The disadvantage in offset ring stacking like this comes where there is a lot of bird's-eye - the "end points" of the grain fibers. Bird's-eye looks totally different after blasting from grain blasted from the side - It won't blast deeply and there are no growth rings to see, because you are essentially looking down at the stack of cheese from the top, rather than being able to see each layer from the side. This is where folks will sometimes mistakenly think a pipe isn't "blasted evenly" - of course the pipe is blasted evenly, as in to equal pressure, equal attention, etc - but the surface created is completely different.
Let's look at some real examples. If we take that blast in F, above, and look at it on both sides, we'd see this:
And here is the same arrangement on a real pipe!
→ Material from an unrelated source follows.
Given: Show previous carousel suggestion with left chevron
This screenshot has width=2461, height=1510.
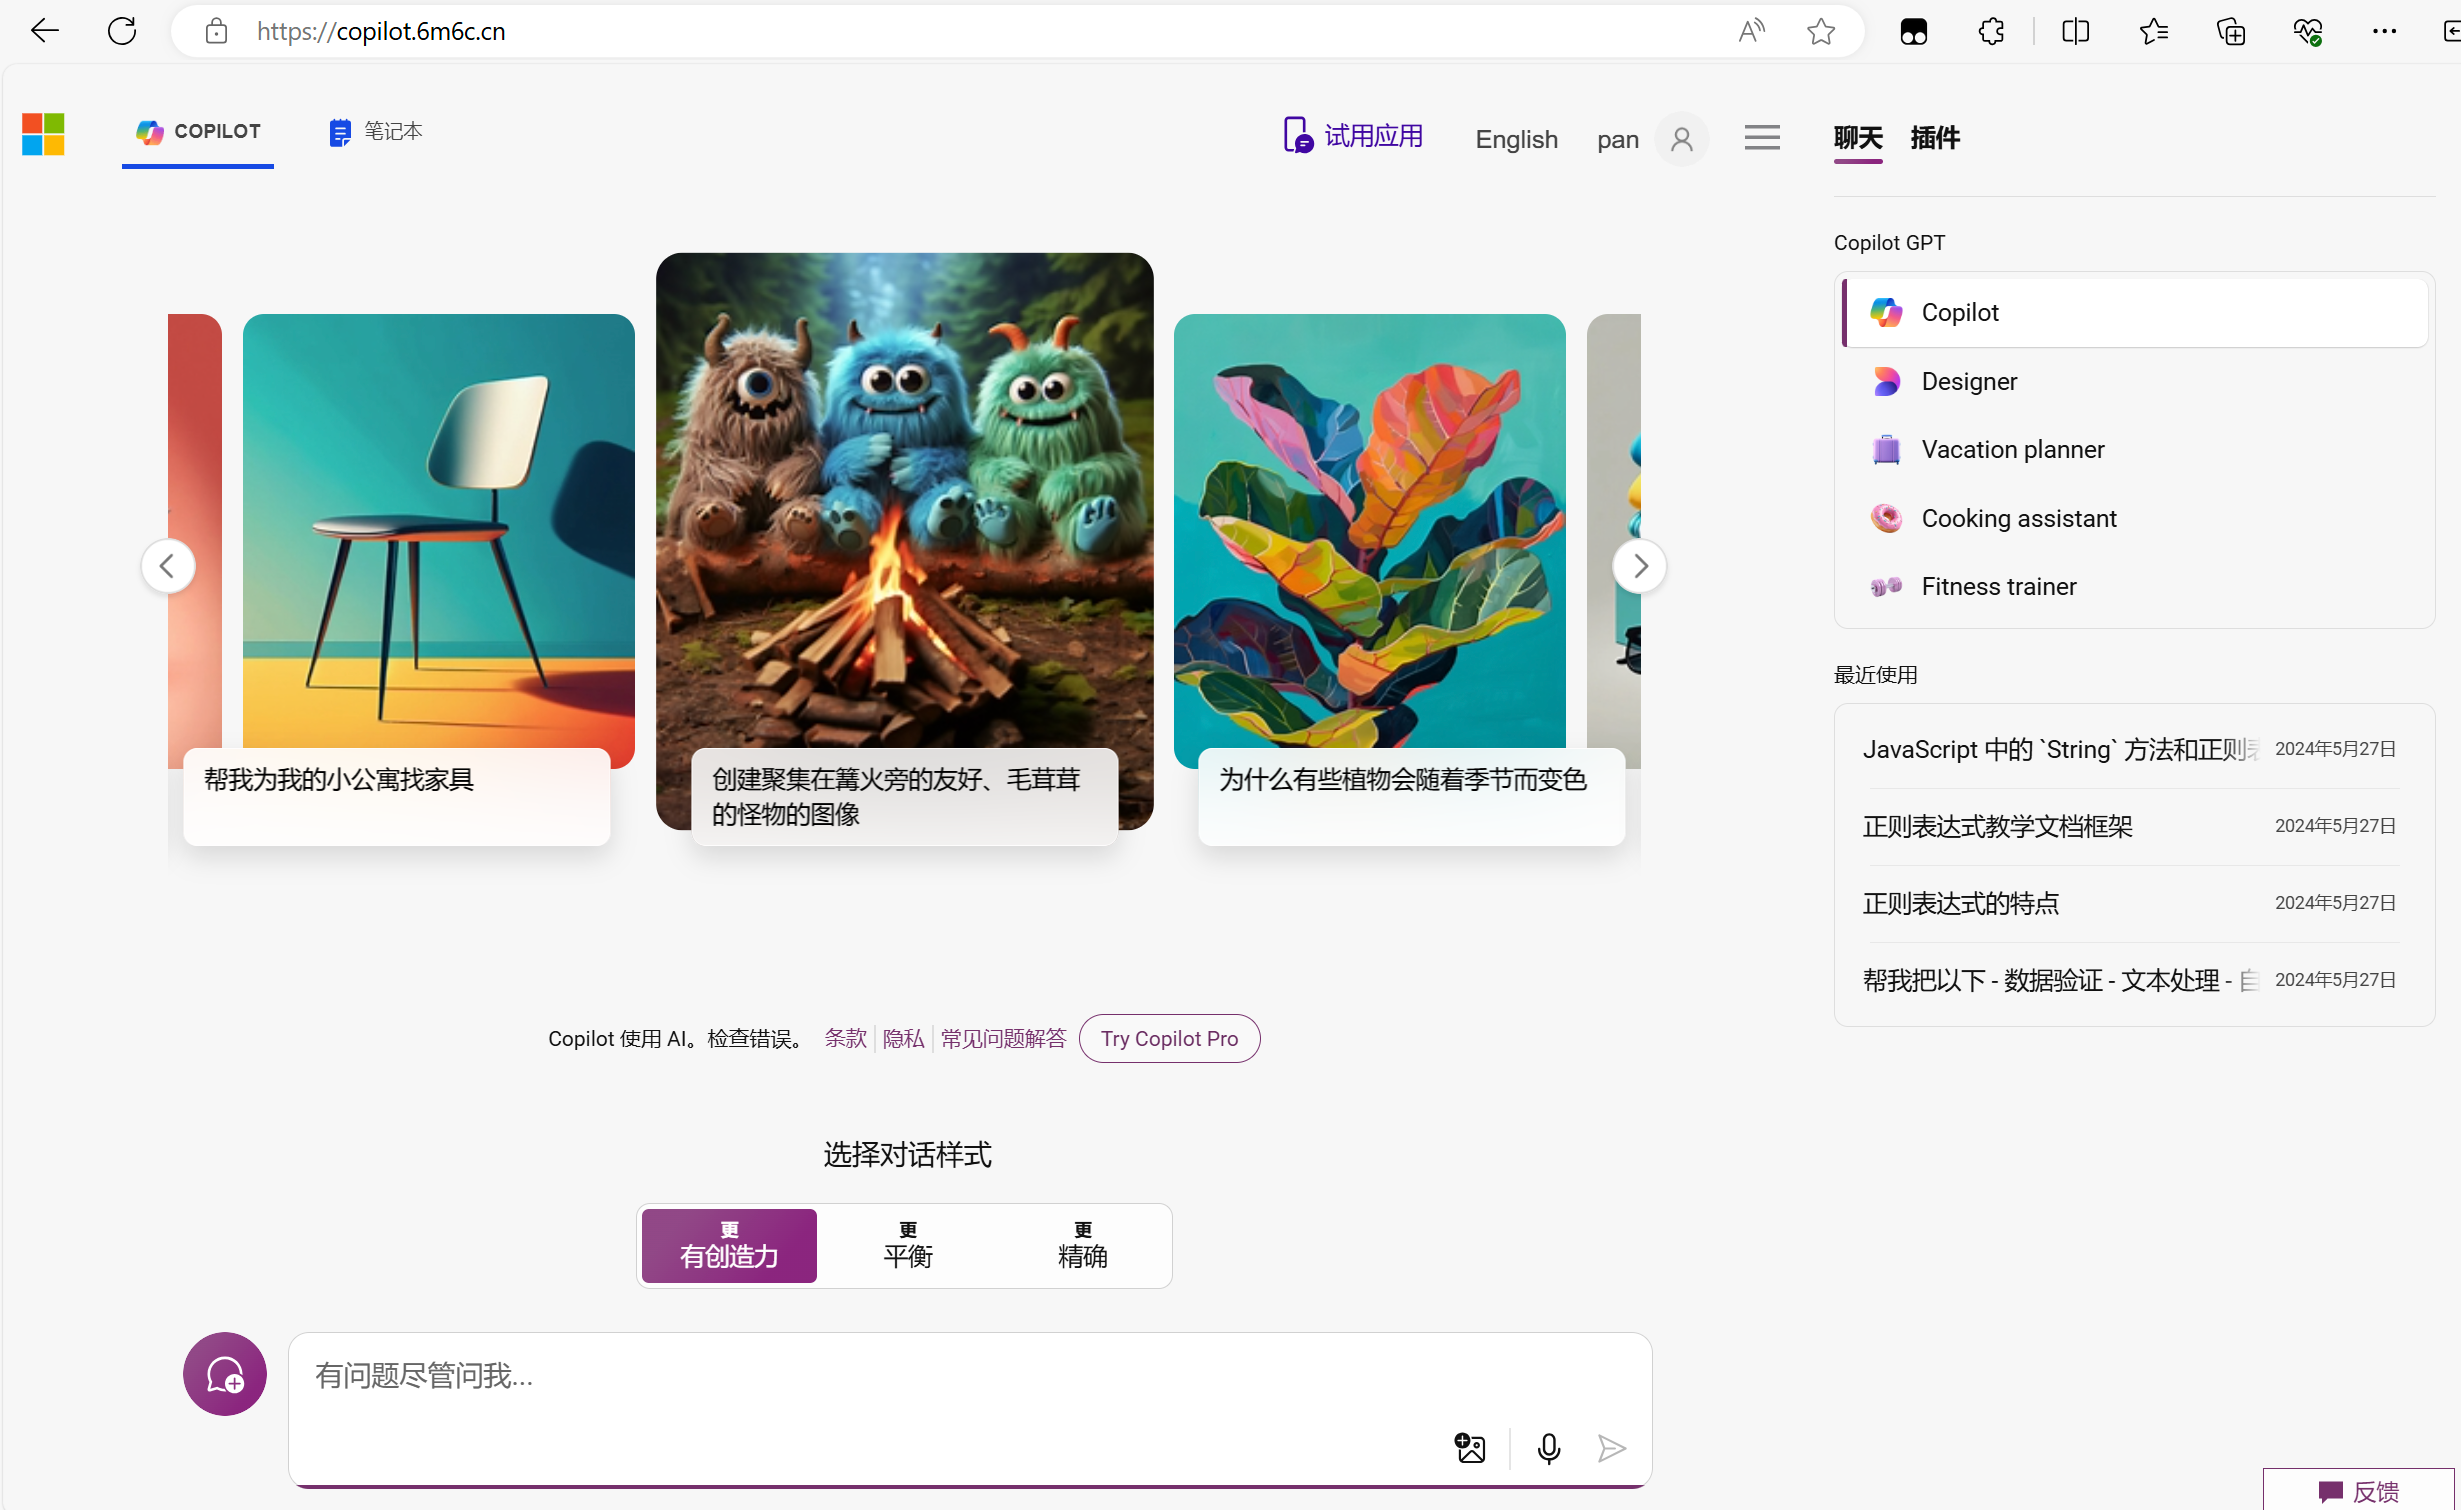Looking at the screenshot, I should [168, 566].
First, let's look at this grain layout on a smooth example:
And here is a nearly identical grain layout in sandblast version - First the side that matches the bowl above, and then its opposite side:
(And how does everyone like this finish? It's new... or rather, it's the end result of a LOT of gradual experimenting and developing. No name for it yet, but I think it looks very nice, showing off the blasting detail with great highlights and all without having to buff the edges off. Some pipes with this finish are currently queued for shipment to P&P and to Israel)
Now that we know how to recognize the layout of the grain in the bowl, we know what we're looking at and how to recognize it. You can see the age rings, the lines of the grain passing through them, and every individual "stalk" of grain from the top point down, on the side that is all bird's-eye. That swirling miasma in the second photo is the result of looking directly down into the grain of the wood, as if you were looking onto the outer skin of plateau.
I'm fond of unconventional grain layouts, personally. I like it when every pipe is NOT necessarily a stack of growth rings from top to bottom. Probably my personal favorite of unusual grain layouts is the back-to-front seen in the sketches below:
This is where the grain starts on the back of the bowl, the part facing the smoker, and expands outward over the bowl and shank. I find this look particularly appealingly craggy for some reason, probably because it so perfectly illustrates the radial fan of grain that existed in the original block of wood. Here is a great example of this layout in smooth:
And here is a very similar layout after sandblasting:
I hope this has helped a bit to explain why various sandblasts look like they do!